Par réflexe et en routier du web plutôt aguerri, il avait imaginé un site assez scolaire, avec différentes catégories et sous-catégories, des galeries photographiques, des textes, etc. Il avait même déjà acheté un nom domaine, bref il avait fait preuve de bien plus d’initiative que la plupart de mes clients.

Mais il n’avait pas pour autant rédigé de cahier des charges en bonne et due forme, ce qui nous a obligés à clarifier certains points cruciaux, parmi lesquels :

  • Le but primaire de son site ;
  • Sa cible ;
  • Son budget.

Il est apparu au terme de ces précisions que l’objectif de son site était d’être contacté au plus vite par ses clients potentiels. Ça semble trivial formulé ainsi, mais cette simple affirmation va diriger de façon drastique la forme du site que je vais designer.

On évitera Flash, technologie qui ne se justifie pas pour notre projet et qui présente l’inconvénient d’être lourde et de ne pas passer sur les terminaux mobiles d’un constructeur bobo au logo fruité (eh oui, notre client consulte peut-être le site depuis son Iphone ?). Cela sans mentionner que je n’ai pas touché à Flash depuis 2004, que je serais bien incapable de faire quelque chose de potable avec et que je n’aime globalement pas ça !

Le budget étant serré, nous allons tenter de placer le curseur qualité / temps de façon optimale et faire quelques concessions. Il a ainsi été décidé :

  • De créer un site d’une seule page avec navigation interne en Javascript, ce qui va permettre de s’attarder suffisamment sur le layout de la page d’accueil sans avoir à se soucier de déclinaisons ;
  • D’utiliser des visuels photographiques déjà en possession de Ludovic, ce qui va économiser un certain nombre de frais d’achat d’art ;
  • De rédiger nous-mêmes, sans l’intervention d’un concepteur-rédacteur, les rédactionnels du site ;
  • Et enfin, de ne proposer qu’une seule piste graphique à Ludovic (elle a tout intérêt à être bonne !).

2. Zoning

La cible principale du site de Ludovic est le particulier ou le professionnel intéressé par ses prestations et souhaitant prendre contact. On a donc un profil cible non spécialisé dans les technologies de l’information, qui cherche rapidement à trouver les coordonnées de notre bonhomme.

Le zoning fera donc la part belle auxdites coordonnées, visibles très clairement dès l’accueil et toujours disponibles au cours de la navigation dans le footer.
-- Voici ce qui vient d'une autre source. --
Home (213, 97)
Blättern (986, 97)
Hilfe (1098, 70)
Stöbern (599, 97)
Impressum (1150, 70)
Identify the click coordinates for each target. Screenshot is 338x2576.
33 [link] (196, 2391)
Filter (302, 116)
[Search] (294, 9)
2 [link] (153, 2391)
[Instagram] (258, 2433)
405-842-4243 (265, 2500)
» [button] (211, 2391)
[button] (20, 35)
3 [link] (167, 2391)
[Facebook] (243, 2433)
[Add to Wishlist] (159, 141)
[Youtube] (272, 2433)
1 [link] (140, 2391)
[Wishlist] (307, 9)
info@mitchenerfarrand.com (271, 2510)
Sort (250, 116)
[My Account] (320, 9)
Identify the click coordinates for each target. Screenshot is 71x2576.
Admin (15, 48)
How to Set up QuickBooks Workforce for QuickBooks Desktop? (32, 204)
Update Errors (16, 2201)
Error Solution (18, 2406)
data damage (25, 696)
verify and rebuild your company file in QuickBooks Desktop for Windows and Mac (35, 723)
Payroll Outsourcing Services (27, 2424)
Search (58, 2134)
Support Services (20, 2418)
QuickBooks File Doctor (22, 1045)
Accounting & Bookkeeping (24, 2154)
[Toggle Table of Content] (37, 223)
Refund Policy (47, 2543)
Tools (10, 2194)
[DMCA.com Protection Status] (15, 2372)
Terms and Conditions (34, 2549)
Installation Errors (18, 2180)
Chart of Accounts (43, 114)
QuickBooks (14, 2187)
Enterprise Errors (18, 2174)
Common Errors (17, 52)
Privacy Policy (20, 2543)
On va limiter le nombre des items du menu au maximum afin de ne pas perdre le visiteur en circonvolutions facultatives :

  • Accueil : tout ce que le visiteur doit savoir est immédiatement disponible ;
  • Particuliers : un bref texte s’adressant à cette cible afin de créer chez elle une forte appropriation du site ;
  • Entreprises : la même chose pour l’autre cible privilégiée ;
  • Références : pour aller plus loin, quelques mots sur les client qui ont déjà fait appel aux services de Ludovic, une façon d’achever la mise en confiance du prospect potentiel.

Zoning (minimaliste) du site, réalisé avec un stylo et une feuille de papier comme au XXème siècle.

Aucune galerie de photographies ni sous-sections ne sont envisagées : non seulement le budget dont nous disposons ne permet pas d’aller aussi loin, mais surtout ces features se révèleraient polluantes pour notre cible, qui, rappelons-le, cherche d’abord un moyen de contacter Ludovic vite et bien. Le tout est de réussir à transmettre suffisamment d’émotion par le design et les visuels que nous choisirons pour que cette cible comprenne parfaitement ce qu’elle va acheter.

Le support photographique qui sera utilisé en fond de texte servira à poser l’ambiance que nous voulons véhiculer et le menu simplifié à l’extrême permettra de répondre aux interrogations primaires de notre visiteur sans le perdre.

3. Pistes graphiques

En l’absence de réel brief créatif, j’interroge Ludovic sur ses goûts, les sites concurrents qui lui plaisent et les raisons qui lui font préférer telle ou telle créa. Je lui fais part également des pistes qui me semblent intéressantes pour notre projet. Parmi les « bons exemples », on retiendra :

Je le questionne aussi sur la façon dont il entend positionner sa « marque ». Proximité, élégance, convivialité, les photographies qu’il me fournit me permettent de finir de cerner l’ambiance qu’il veut transmettre.

Planche tendances succinte.

On accouche ainsi d’une planche de tendances rapide qui va aider à définir un univers graphique cohérent avec l’objectif du site.

4. Exécution

À ce stade, on notera que Photoshop n’a pas encore été ouvert : il est temps de le faire ! Certains préfèreront Illustrator : personnellement ce n’est pas ma tasse de thé et travailler au pixel avec un logiciel orienté bitmap me semble plus approprié pour un projet web. D’autres encore préfèreront des alternatives open-source comme Gimp (coucou Gilles !), grand bien leur fasse : l’essentiel est d’être à l’aise avec son outil.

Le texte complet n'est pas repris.